Artesanas del rock
Decir que el Moma de Nueva York hace un acto de desagravio al exhibir la obra de Yoko Ono antes de John Lennon puede interpretarse como un ejercicio de benevolencia para con el museo. Con la misma propiedad, podría afirmarse que es el propio Moma el que lava su imagen al recuperar la obra que nunca debió olvidar de una mujer cuyo arte fue barrido por el huracán mediático de los Beatles. Pero, en cualquier caso, la buena noticia es que, gracias a exposiciones como esta, habrá cada vez menos gente que se refiera a Yoko Ono por su condición de pareja de Lennon. Y, por lo tanto, menos probabilidades de que recaiga sobre ella la cansina acusación de haberse cargado al grupo de Liverpool. La convivencia en una sola banda de tantos egos recalcitrantes era una bomba de relojería. Lo típico en un grupo de chicos. Nada nuevo en el planeta rock.
Sobre el rock, las chicas y los chicos versa el libro de reciente aparición La chica del grupo (Contra), la autobiografía de Kim Gordon, bajista y vocalista de Sonic Youth, una formación norteamericana que tuvo gran influencia en los años ochenta y noventa. Gordon, casada durante 27 años con el guitarrista y cofundador del grupo, Thurston Moore, plantea una interesante reflexión sobre el papel de las mujeres en el misógino mundo del rock: “Por lo general (en este género musical) a las mujeres no se les permite ser la hostia. Es como la famosa distinción entre arte y artesanía: el arte y el desenfreno y llevar las cosas al límite es algo masculino; la artesanía, el control y el refinamiento es para las mujeres. Culturalmente no permitimos que las mujeres sean tan libres como estas quisieran, porque da miedo. A estas mujeres, o bien las evitamos o las tenemos por locas”. Cita Gordon, a modo de excepción, los casos de locas que sí triunfaron llevando las cosas al límite, como Janis Joplin, Billie Holiday o Kathleen Hanna, de Bikini Kill, una de las inspiradoras del movimiento feminista riot grrrl. Olvida citar en esta categoría a la Madonna transgresora de los inicios, una revolucionaria del marketing que no tuvo que recurrir al consumo masivo de narcóticos, en el que sí incurrieron Holiday o Joplin. Pero sirve su reflexión para sopesar cuál es el perfil de la mujer en el rock (y no digamos en un movimiento tan machista como el punk), más ajustado al papel de chica sexy pero modosa que ella misma jugó en Sonic Youth que al de la cantante desmadrada.

### DATOS PROPORCIONADOS

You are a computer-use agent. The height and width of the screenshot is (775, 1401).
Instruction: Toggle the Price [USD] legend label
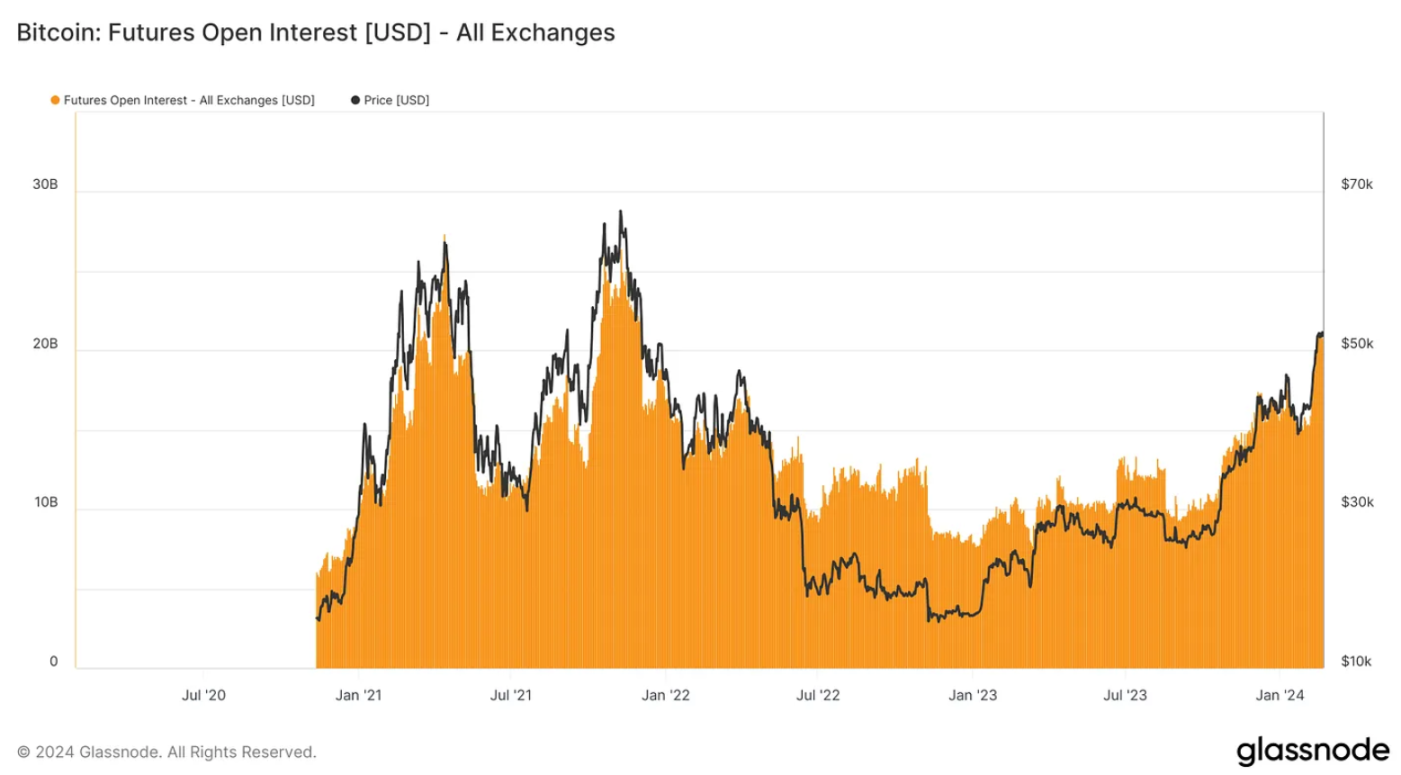397,100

### OBJETIVO
Escribe la continuación del artículo sobre el papel de las mujeres en el rock, empezando justo después de su última frase.

### RESULTADO DEL EJERCICIO
Sin duda, Yoko Ono perteneció a la categoría de las locas cuando junto a la también japonesa Yayoi Kusama escandalizó como artista radical a las audiencias neoyorquinas de los años sesenta. A ella no se la condenó al ostracismo por eso, sino por su relación de pareja. Han tenido que pasar cuarenta años para que se le perdonen todos sus pecados. Al menos, lo ha conseguido. Con una ventaja: Yoko Ono nunca fue un símbolo sexual. Por eso ahora, cuando a sus 82 años comparece ante la prensa en una sala del Moma, no tiene que soportar que la comparen con quién un día fue. Nadie escribirá de ella que conserva “ese andar” o “esa mirada” que nos seducía en un pasado que siempre fue mejor.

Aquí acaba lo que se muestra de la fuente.